元素定位记录
# # #
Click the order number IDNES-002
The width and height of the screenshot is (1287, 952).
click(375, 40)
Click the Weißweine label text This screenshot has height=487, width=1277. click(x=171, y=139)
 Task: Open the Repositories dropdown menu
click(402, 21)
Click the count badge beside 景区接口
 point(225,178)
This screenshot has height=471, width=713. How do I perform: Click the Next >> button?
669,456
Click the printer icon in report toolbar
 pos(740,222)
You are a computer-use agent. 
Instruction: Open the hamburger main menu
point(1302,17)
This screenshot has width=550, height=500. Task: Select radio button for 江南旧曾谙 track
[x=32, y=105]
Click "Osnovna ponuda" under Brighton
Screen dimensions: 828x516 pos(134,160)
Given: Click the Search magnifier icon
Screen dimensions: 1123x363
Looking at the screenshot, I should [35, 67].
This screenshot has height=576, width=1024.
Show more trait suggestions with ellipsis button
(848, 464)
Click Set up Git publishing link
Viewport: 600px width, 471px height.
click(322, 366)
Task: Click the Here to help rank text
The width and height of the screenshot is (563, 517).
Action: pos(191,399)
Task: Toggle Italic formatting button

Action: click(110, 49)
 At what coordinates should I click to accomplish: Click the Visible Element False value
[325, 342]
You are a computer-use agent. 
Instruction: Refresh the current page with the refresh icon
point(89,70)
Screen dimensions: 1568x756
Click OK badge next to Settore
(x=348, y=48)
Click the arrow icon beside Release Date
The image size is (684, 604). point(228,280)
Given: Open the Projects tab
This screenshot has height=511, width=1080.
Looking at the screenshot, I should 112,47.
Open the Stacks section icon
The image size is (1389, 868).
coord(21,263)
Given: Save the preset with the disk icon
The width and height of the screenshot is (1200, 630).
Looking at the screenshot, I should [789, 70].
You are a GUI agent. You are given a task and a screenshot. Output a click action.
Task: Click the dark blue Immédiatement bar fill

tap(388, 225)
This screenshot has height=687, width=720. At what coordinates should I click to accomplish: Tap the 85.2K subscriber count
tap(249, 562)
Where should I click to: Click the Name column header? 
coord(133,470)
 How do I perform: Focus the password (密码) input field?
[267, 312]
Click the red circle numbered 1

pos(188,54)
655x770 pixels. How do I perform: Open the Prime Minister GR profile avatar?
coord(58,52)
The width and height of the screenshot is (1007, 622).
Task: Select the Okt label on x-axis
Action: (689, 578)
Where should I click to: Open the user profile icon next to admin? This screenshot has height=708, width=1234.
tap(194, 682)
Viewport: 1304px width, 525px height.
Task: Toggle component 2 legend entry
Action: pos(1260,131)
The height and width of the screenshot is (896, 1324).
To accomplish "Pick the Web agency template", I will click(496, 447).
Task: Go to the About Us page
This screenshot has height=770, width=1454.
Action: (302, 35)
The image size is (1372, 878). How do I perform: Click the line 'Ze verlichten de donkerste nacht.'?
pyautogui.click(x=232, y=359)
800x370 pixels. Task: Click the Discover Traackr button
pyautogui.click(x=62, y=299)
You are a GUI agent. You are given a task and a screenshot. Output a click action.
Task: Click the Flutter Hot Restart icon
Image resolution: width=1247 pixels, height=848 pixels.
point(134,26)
# # #
● 任务说明: 把上面的记录全部重写一遍，将"Instruction"都换成"Command"，其余内容一字不改。

● 任务答复:
Click the order number IDNES-002
The width and height of the screenshot is (1287, 952).
click(375, 40)
Click the Weißweine label text This screenshot has height=487, width=1277. click(x=171, y=139)
 Task: Open the Repositories dropdown menu
click(402, 21)
Click the count badge beside 景区接口
 point(225,178)
This screenshot has height=471, width=713. How do I perform: Click the Next >> button?
669,456
Click the printer icon in report toolbar
 pos(740,222)
You are a computer-use agent. 
Command: Open the hamburger main menu
point(1302,17)
This screenshot has width=550, height=500. Task: Select radio button for 江南旧曾谙 track
[x=32, y=105]
Click "Osnovna ponuda" under Brighton
Screen dimensions: 828x516 pos(134,160)
Given: Click the Search magnifier icon
Screen dimensions: 1123x363
Looking at the screenshot, I should [35, 67].
This screenshot has height=576, width=1024.
Show more trait suggestions with ellipsis button
(848, 464)
Click Set up Git publishing link
Viewport: 600px width, 471px height.
click(322, 366)
Task: Click the Here to help rank text
The width and height of the screenshot is (563, 517).
Action: pos(191,399)
Task: Toggle Italic formatting button

Action: click(110, 49)
 At what coordinates should I click to accomplish: Click the Visible Element False value
[325, 342]
You are a computer-use agent. 
Command: Refresh the current page with the refresh icon
point(89,70)
Screen dimensions: 1568x756
Click OK badge next to Settore
(x=348, y=48)
Click the arrow icon beside Release Date
The image size is (684, 604). point(228,280)
Given: Open the Projects tab
This screenshot has height=511, width=1080.
Looking at the screenshot, I should 112,47.
Open the Stacks section icon
The image size is (1389, 868).
coord(21,263)
Given: Save the preset with the disk icon
The width and height of the screenshot is (1200, 630).
Looking at the screenshot, I should [789, 70].
You are a GUI agent. You are given a task and a screenshot. Output a click action.
Task: Click the dark blue Immédiatement bar fill

tap(388, 225)
This screenshot has height=687, width=720. At what coordinates should I click to accomplish: Tap the 85.2K subscriber count
tap(249, 562)
Where should I click to: Click the Name column header? 
coord(133,470)
 How do I perform: Focus the password (密码) input field?
[267, 312]
Click the red circle numbered 1

pos(188,54)
655x770 pixels. How do I perform: Open the Prime Minister GR profile avatar?
coord(58,52)
The width and height of the screenshot is (1007, 622).
Task: Select the Okt label on x-axis
Action: (689, 578)
Where should I click to: Open the user profile icon next to admin? This screenshot has height=708, width=1234.
tap(194, 682)
Viewport: 1304px width, 525px height.
Task: Toggle component 2 legend entry
Action: pos(1260,131)
The height and width of the screenshot is (896, 1324).
To accomplish "Pick the Web agency template", I will click(496, 447).
Task: Go to the About Us page
This screenshot has height=770, width=1454.
Action: (302, 35)
The image size is (1372, 878). How do I perform: Click the line 'Ze verlichten de donkerste nacht.'?
pyautogui.click(x=232, y=359)
800x370 pixels. Task: Click the Discover Traackr button
pyautogui.click(x=62, y=299)
You are a GUI agent. You are given a task and a screenshot. Output a click action.
Task: Click the Flutter Hot Restart icon
Image resolution: width=1247 pixels, height=848 pixels.
point(134,26)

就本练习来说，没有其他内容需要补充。